Top of RECORD EXTRACTS

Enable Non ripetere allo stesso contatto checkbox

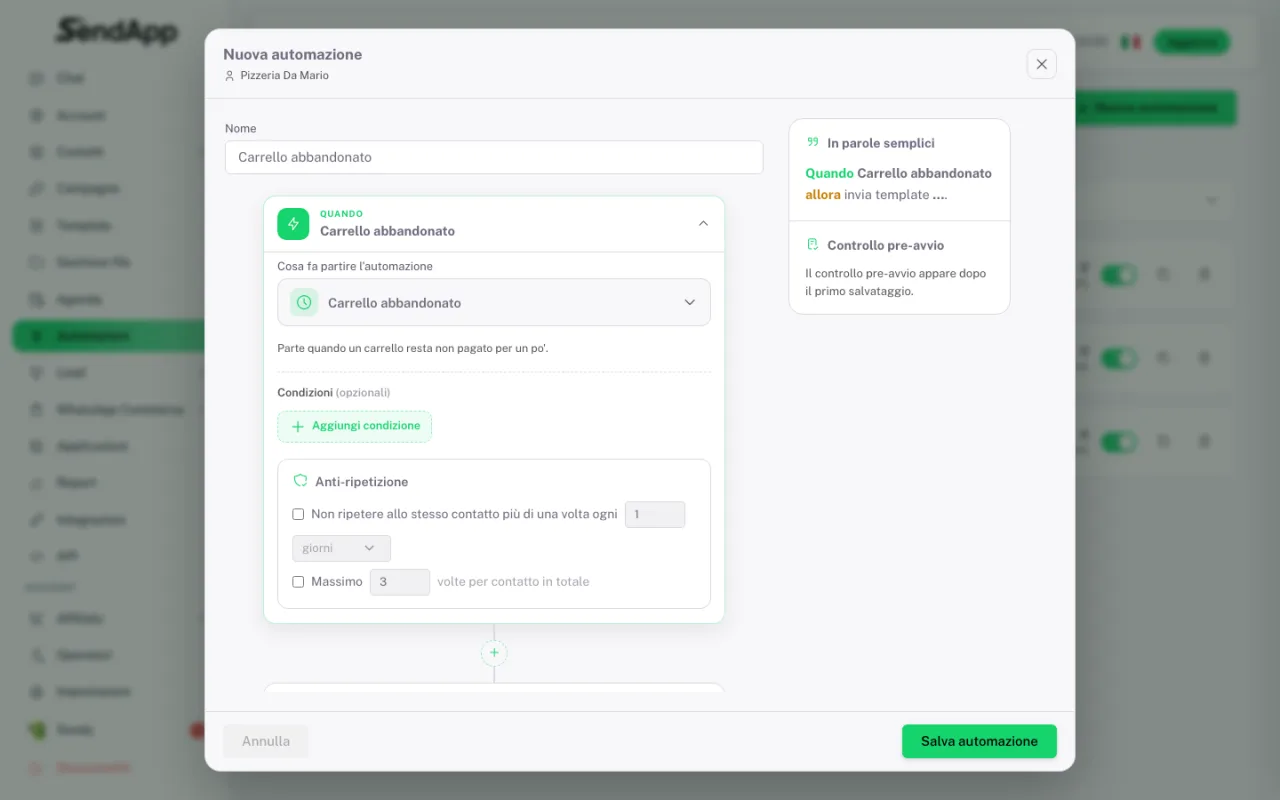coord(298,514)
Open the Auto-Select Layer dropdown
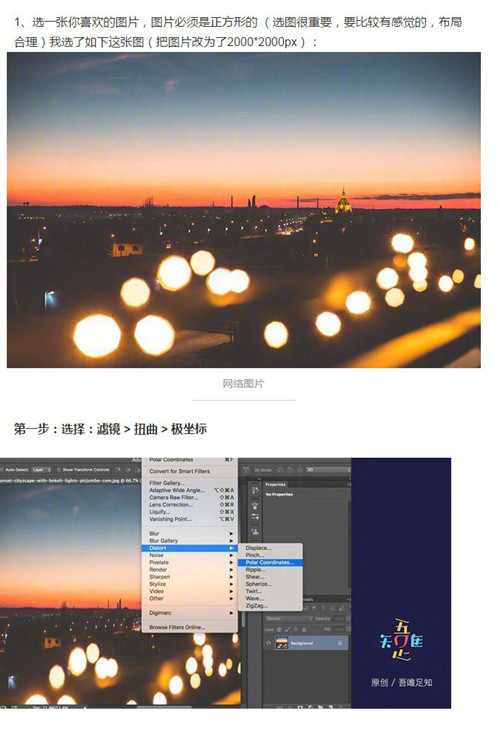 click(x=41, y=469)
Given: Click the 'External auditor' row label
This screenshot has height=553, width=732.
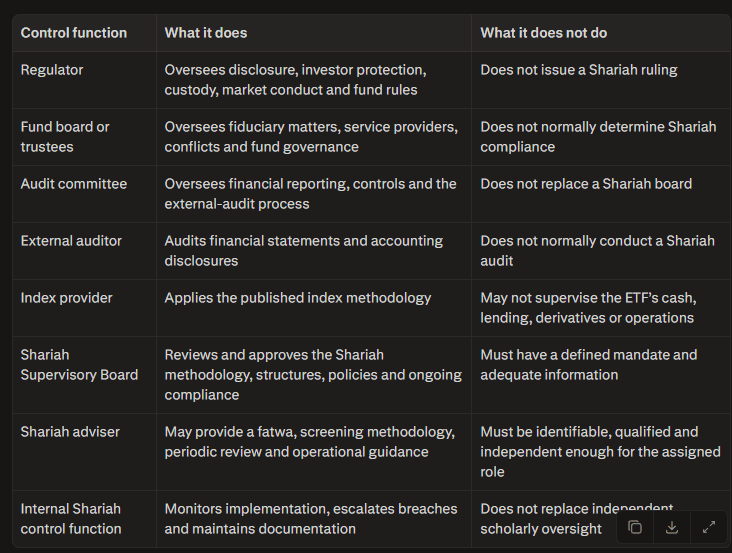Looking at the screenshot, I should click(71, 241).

Bottom of RECORD EXTRACTS

— THE TASK —
If a record contains a picture, leave the picture out and return everything else exactly.

— ANSWER BOX —
Enable Non ripetere allo stesso contatto checkbox

coord(298,514)
Open the Auto-Select Layer dropdown
 click(x=41, y=469)
Given: Click the 'External auditor' row label
This screenshot has height=553, width=732.
Looking at the screenshot, I should click(71, 241).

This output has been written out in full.